A comprehensive psychiatric assessment is necessary before a child or adolescent can be considered for pharmacotherapy. The assessment provides the basis for determining the child's psychopathological condition, indications for treatment, and the nature of the proposed treatment. It is multidimensional and interdisciplinary, incorporating assessments of the child's symptoms and functioning across multiple domains, as well as an evaluation of his or her family history and physical and cultural environment. Typically, a baseline assessment includes (a) the source of and reason for referral, including the target symptoms that may be the focus of treatment, (b) history of the presenting symptoms, (c) psychiatric history and current mental status, (d) developmental and medical history, (e) family and education/school history, and (f) an evaluation of cultural context of the family (e.g., determine if the family has any specific religious, spiritual, or cultural beliefs that may interact with the child's psychiatric treatment in general and psychopharmacological treatment in particular).

In general, the psychiatrist's goal is to understand the presenting problems or symptoms at the highest level of diagnostic sophistication that can be achieved based on a comprehensive interdisciplinary assessment.
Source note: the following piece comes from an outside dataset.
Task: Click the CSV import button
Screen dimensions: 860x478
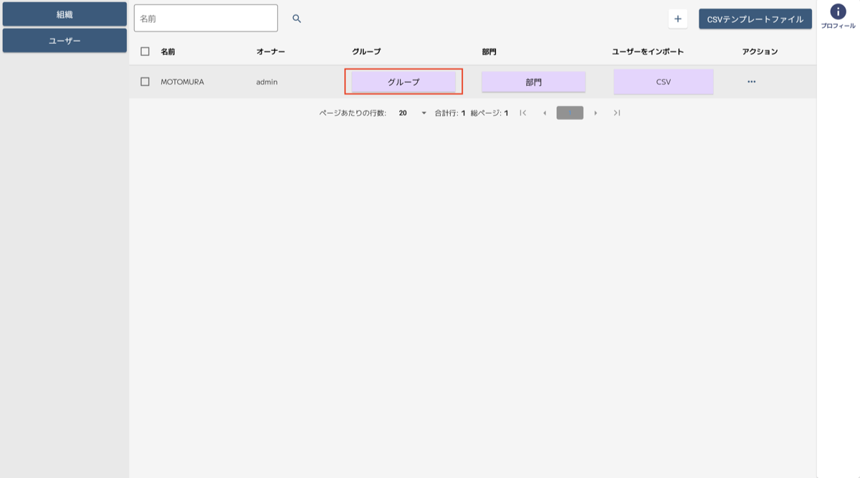Action: (663, 82)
There are four levels of diagnostic sophistication: (1) symptomatic, which includes isolated symptoms (e.g., auditory hallucinations) that provide an indication of a possible diagnosis (e.g., psychotic disorder not otherwise specified), (2) syndromic, which includes the constellation of signs and symptoms that have been present for a given time, and standardized inclusionary and exclusionary criteria can be used to derive a diagnosis (e.g., depression), (3) pathophysiologic, which includes structural or biochemical changes that indicate the diagnosis (e.g., an individual presenting with anxiety, depression, or manic excitement, weakness, excessive sweating, tremors, and, in some cases, with disturbances of thought and cognition may have elevated thyroid function tests that suggest a diagnosis of hyperthyroidism, and (4) etiologic, in which the diagnosis is based on known causative factors.

With children, most psychiatric diagnoses are at the symptomatic and syndromic levels of sophistication because we currently do not have a thorough understanding of the pathophysiology or etiology of many childhood disorders. Thus, it is not uncommon to find wide variability in treatment outcomes in children diagnosed with the same syndrome because they have similar presentations but substantially different underlying mechanisms. This means that at times we treat children's behavioral symptoms or psychiatric disorders without fully appreciating the biological and genetic underpinnings or how these factors transact with the children's physical, psychosocial, and cultural environments.